(Work to complete): Render the items from the line containing "Screen dimensions: 945x500" through the end of the items, inclusive, as a two-column CSV with the columns "prompt" and "response", one row per item holding its text and its answer, each in one quoted field with line breaks turned into spaces. Leave the pictures out.

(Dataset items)
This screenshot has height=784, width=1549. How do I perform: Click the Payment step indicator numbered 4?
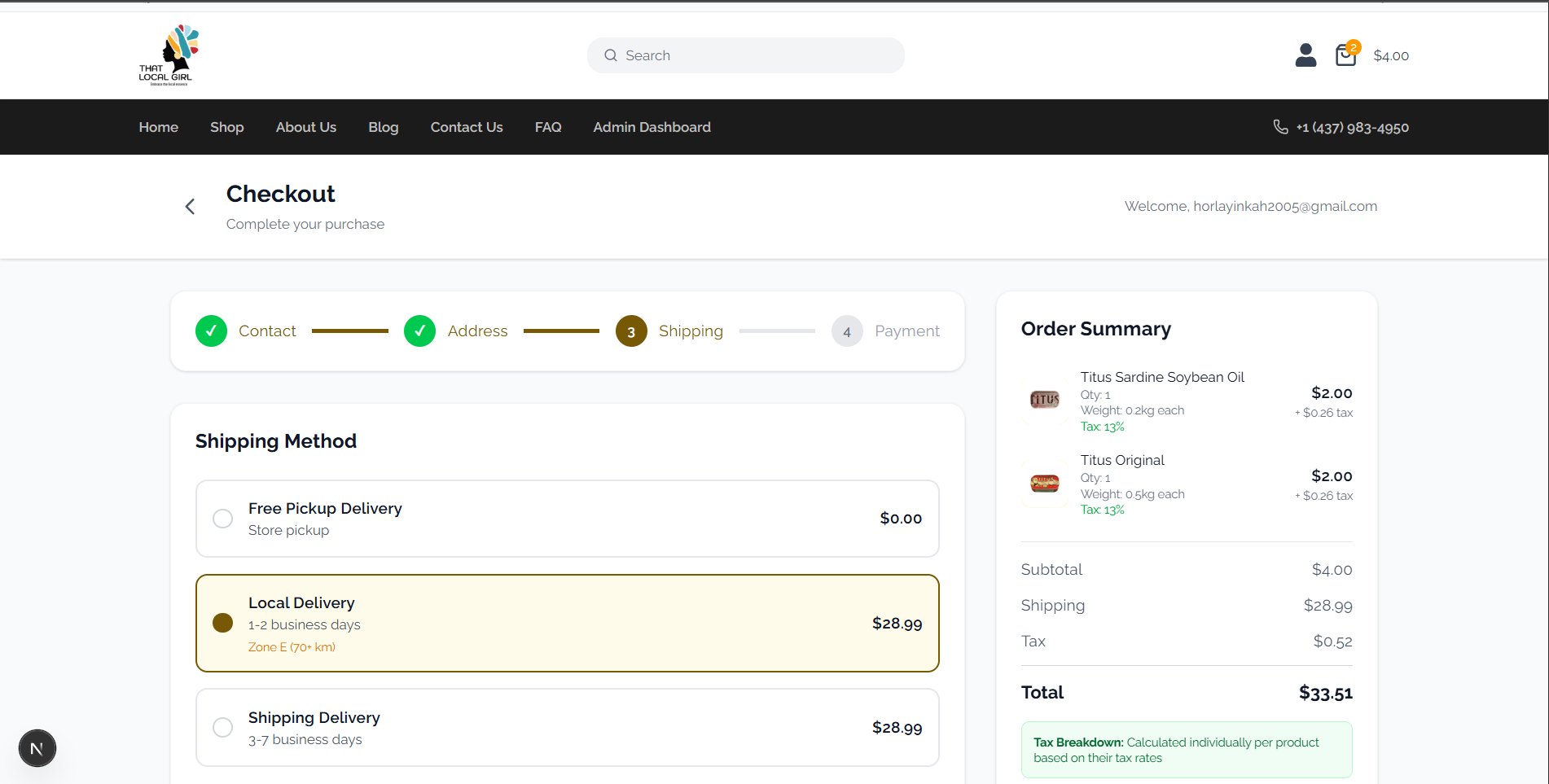tap(847, 331)
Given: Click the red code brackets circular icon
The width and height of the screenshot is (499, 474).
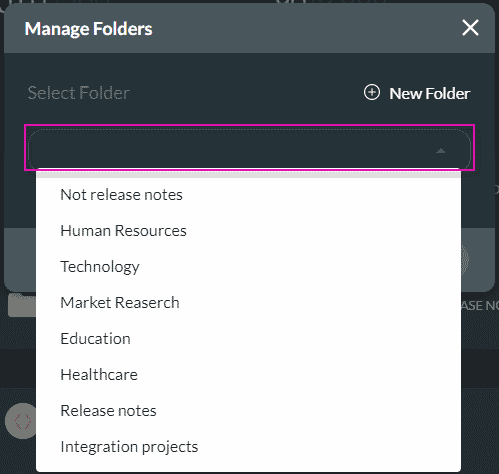Looking at the screenshot, I should [x=21, y=421].
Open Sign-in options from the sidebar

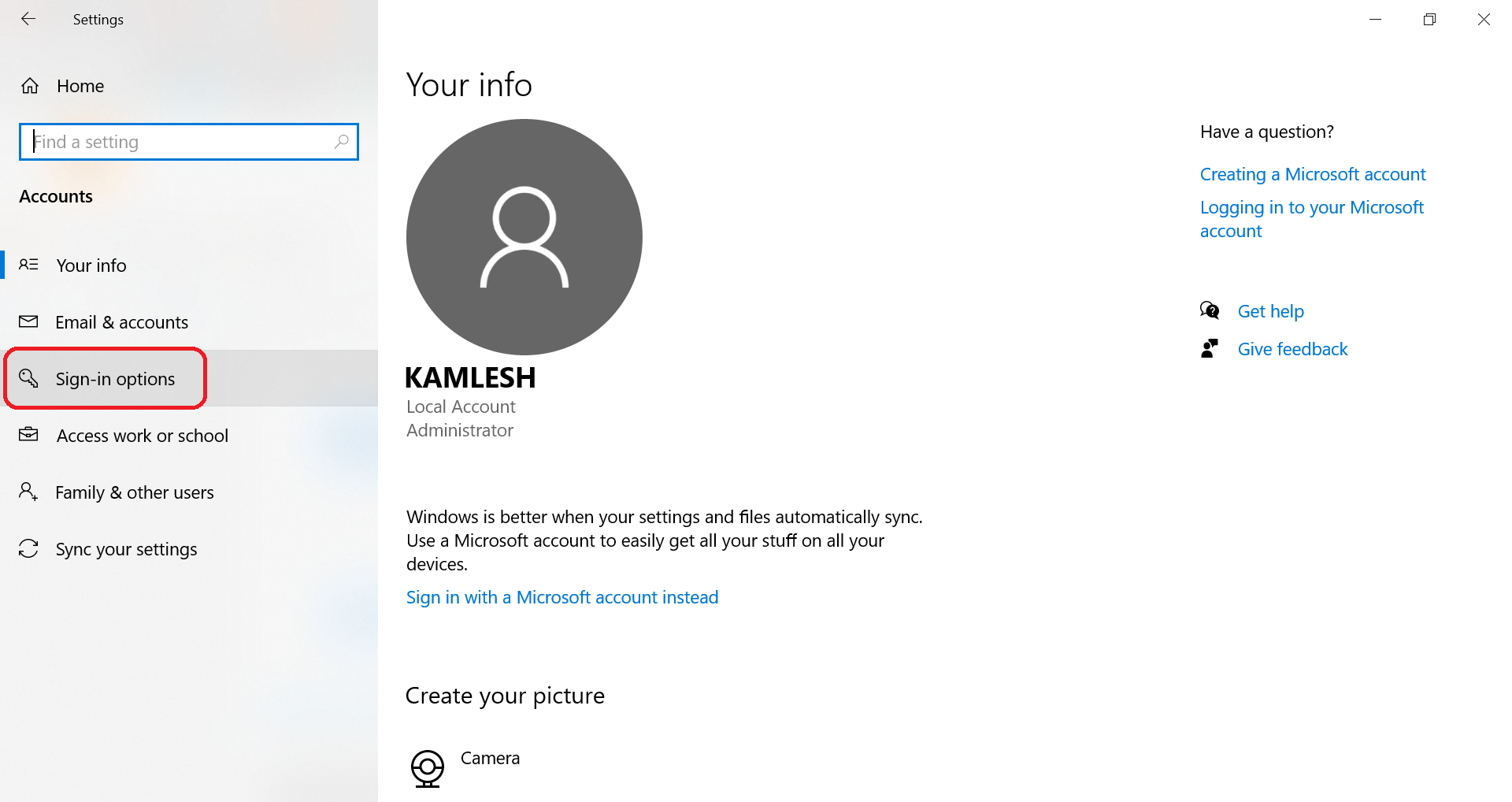(115, 379)
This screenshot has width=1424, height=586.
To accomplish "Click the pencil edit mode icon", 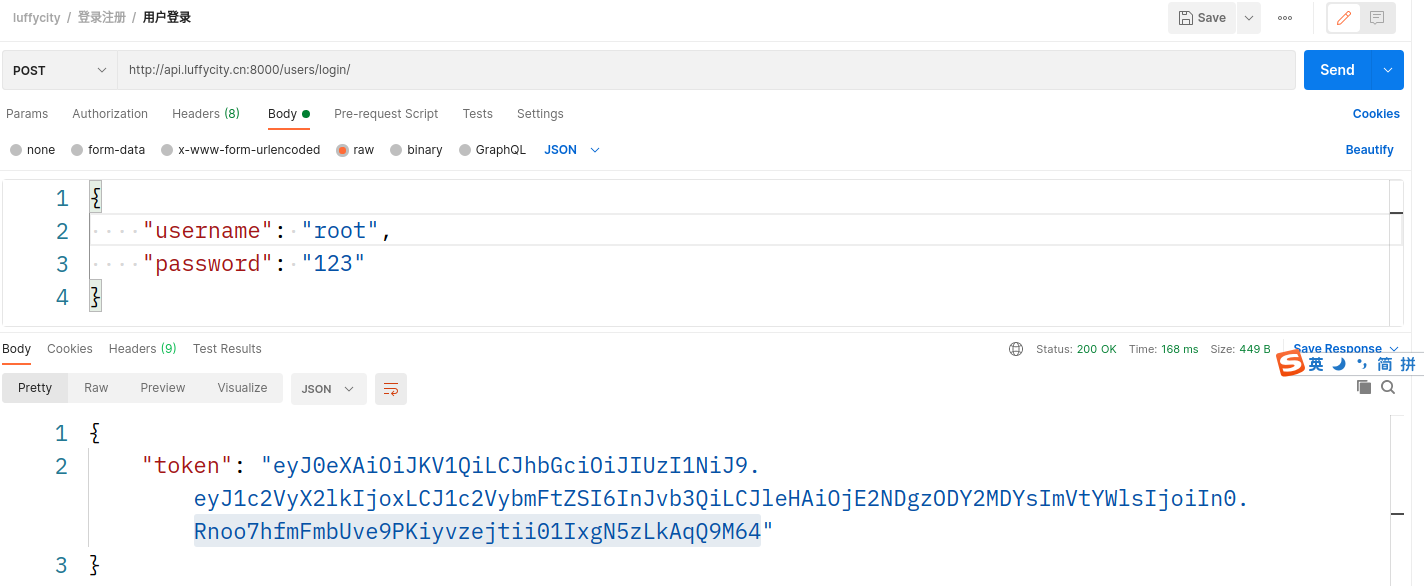I will 1344,18.
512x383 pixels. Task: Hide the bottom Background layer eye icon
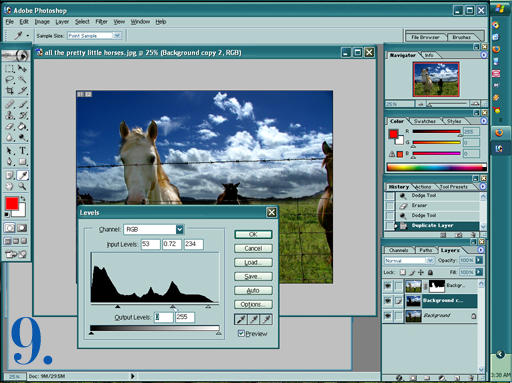(388, 316)
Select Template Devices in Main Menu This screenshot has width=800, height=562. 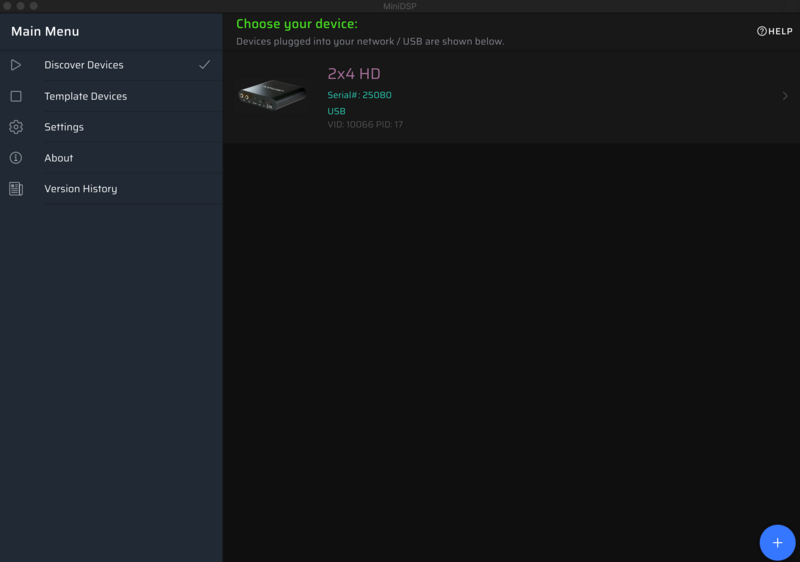point(85,96)
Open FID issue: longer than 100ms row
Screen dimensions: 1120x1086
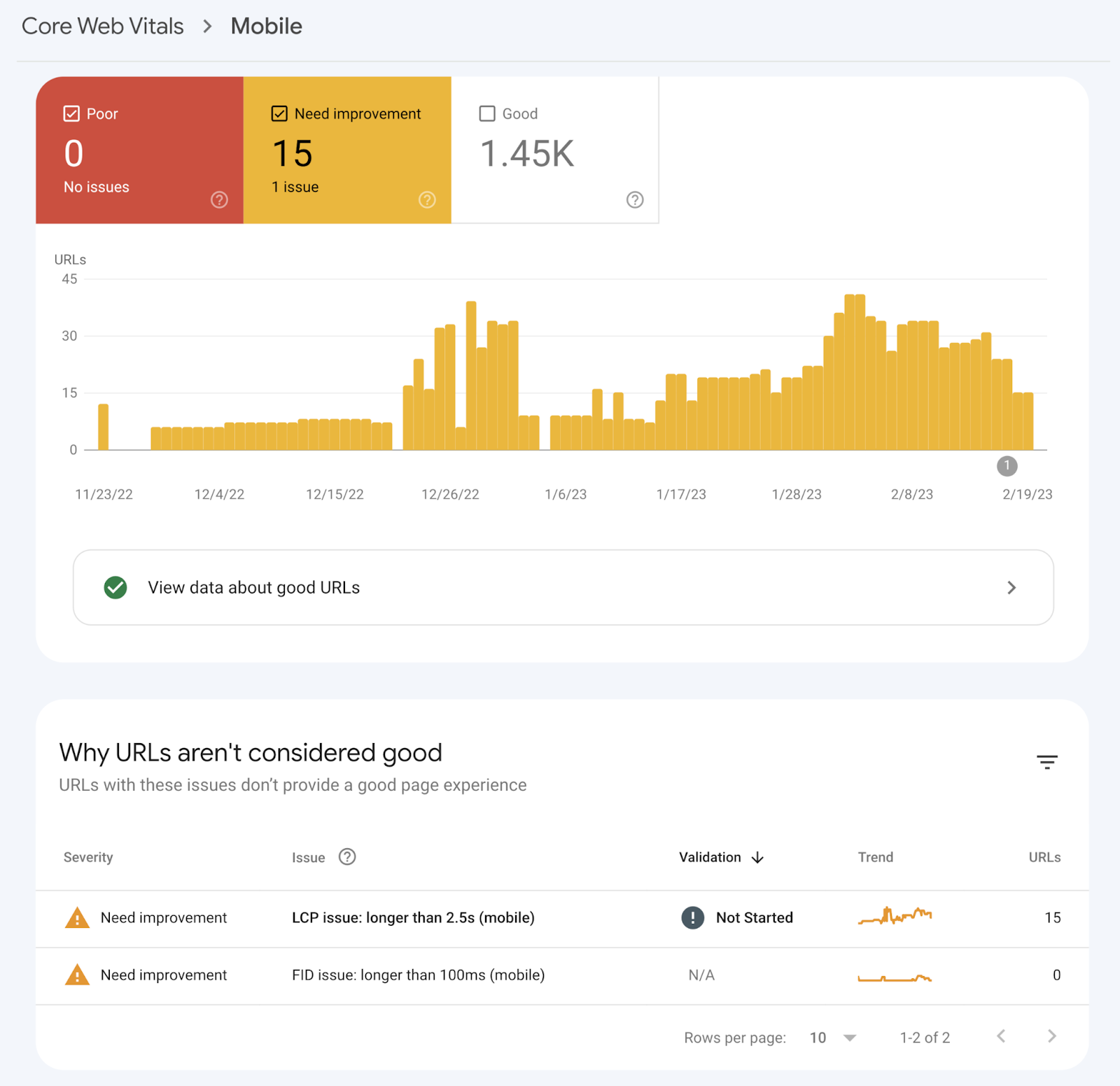(418, 975)
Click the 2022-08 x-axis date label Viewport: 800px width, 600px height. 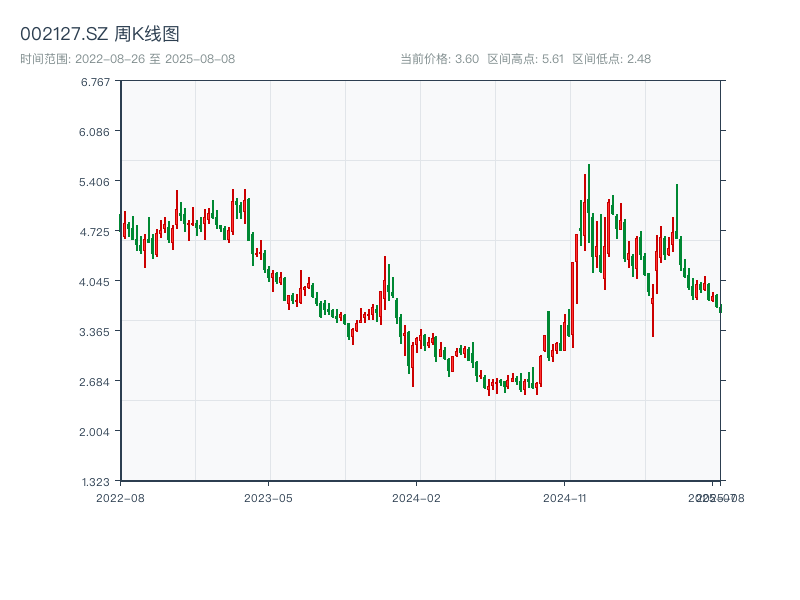point(120,497)
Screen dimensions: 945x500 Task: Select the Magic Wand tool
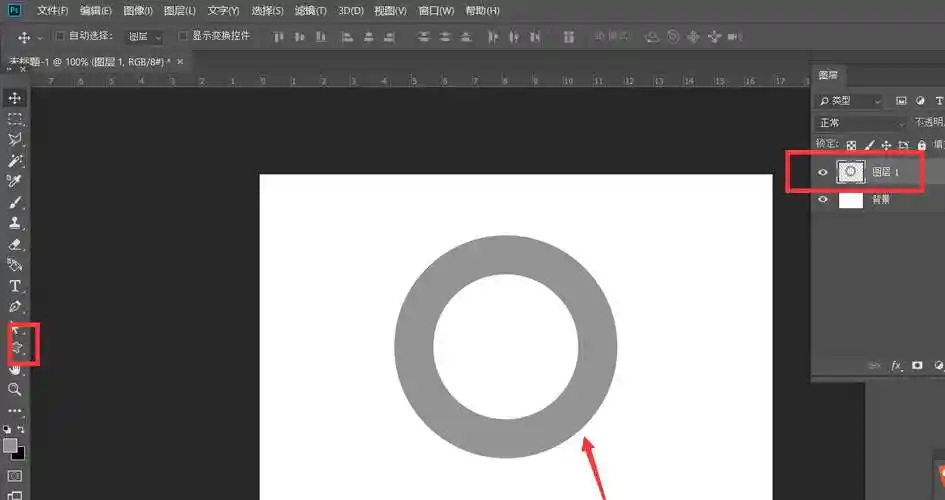pos(15,161)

(Result of the exercise):
prompt,response
"Screen dimensions: 945x500 Task: Select the Magic Wand tool","pos(15,161)"